Was that the same Ayush who now calls home once a week for 10 minutes?
Am I the Ayush who wept the whole night when he drank a tiny amount of alcohol when tricked by friends, or the one who danced drunk on 17th Street?
Am I the Ayush who hated this inscrutable America or am I the one who now has an American boyfriend and who sometimes also finds the Indian culture inscrutable?
Am I the ayush who does not believe in bowing down before a stone idol to seek good fortune and blessings or the one who was a Hanuman-devotee?
Am I the Delhi-born Ayush who had been told multiple times by his marwari friends that he speaks English with a Bangla accent, or the one who used to speak Bangla from a Hindi perspective, or the one who now was accused of having an American accent?
Am I from Delhi, from Calcutta or from Maryland?

Maybe I am all of them. As new colors are added on new hues emerge. They do
not kill the older shades but add to them, and in the words of Shyam Selvadurai the identity gets hyphenated. We who are of the diaspora, develop a unique culture that is neither fully ‘here’ nor ‘there’. Grey can be darker or lighter but it is neither black, nor white. Who is to say what color the shade is? And I feel it is healthy that way. I do not hold sacred, infallible or unchanging the traditions and lifestyle of my stay in India. I could stop my time, and stay with that identity which I brought out of the lands of my origin but that would mean (to me, at least) a stagnation, almost a death.

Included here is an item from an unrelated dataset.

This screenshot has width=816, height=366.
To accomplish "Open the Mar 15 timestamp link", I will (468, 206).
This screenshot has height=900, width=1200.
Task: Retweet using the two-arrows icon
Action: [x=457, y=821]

So I think the colors of different experiences, the childhood in Lake Gardens, the years at South Point, the experiences of Kharagur, the last few momentous years in USA are all mixed in me…. I refuse to be defined by any one of them or to be bound by any single one! But if you look closely, you will find a strand of Kolkata, a streak of Kharagpur, the imprints of India and an evolving Ayush who is merging all that was past with all that is present.

Of Symbols and Spirit

Friday, January 6th, 2006

Just read a great post about social Symbols
in India. I think we can see it everywhere, be it India or USA. The
Spirit of an action/emotion is first bound in a Symbol — almost as an
honor, as a proclaimation. The Symbol serves the beautiful purpose of
reminding us of the Spirit that was first embodied in it. initially,
the Symbol is one that is self-imposed, and granted authority by free
will. But over ages the Spirit is often forgotten while the hollow
Symbol remains, no longer serving as a reminder of the lost Spirit.
Often, the Symbol, in trying to preserve its own glory, even perverts
the Spirit and becomes a gesture of oppression and submission as it
begins to be socially imposed rather than being a personal expression. While the Spirit of an emotion/action evolves
with different individuals and changing times, the Symbols get set in
stone (sometimes literally) and unable to change, they rot. The dominance of select social identities (e.g. male, white, heterosexual, higher caste) adds an extra factor by gradually eroding the
Symbols into equations of power. So it is with the Symbols like mangalsutra, the
sindoor, the Karwa-Chauth, the sati, the dowry, the joint family, and
the heterosexual marriage among countless others.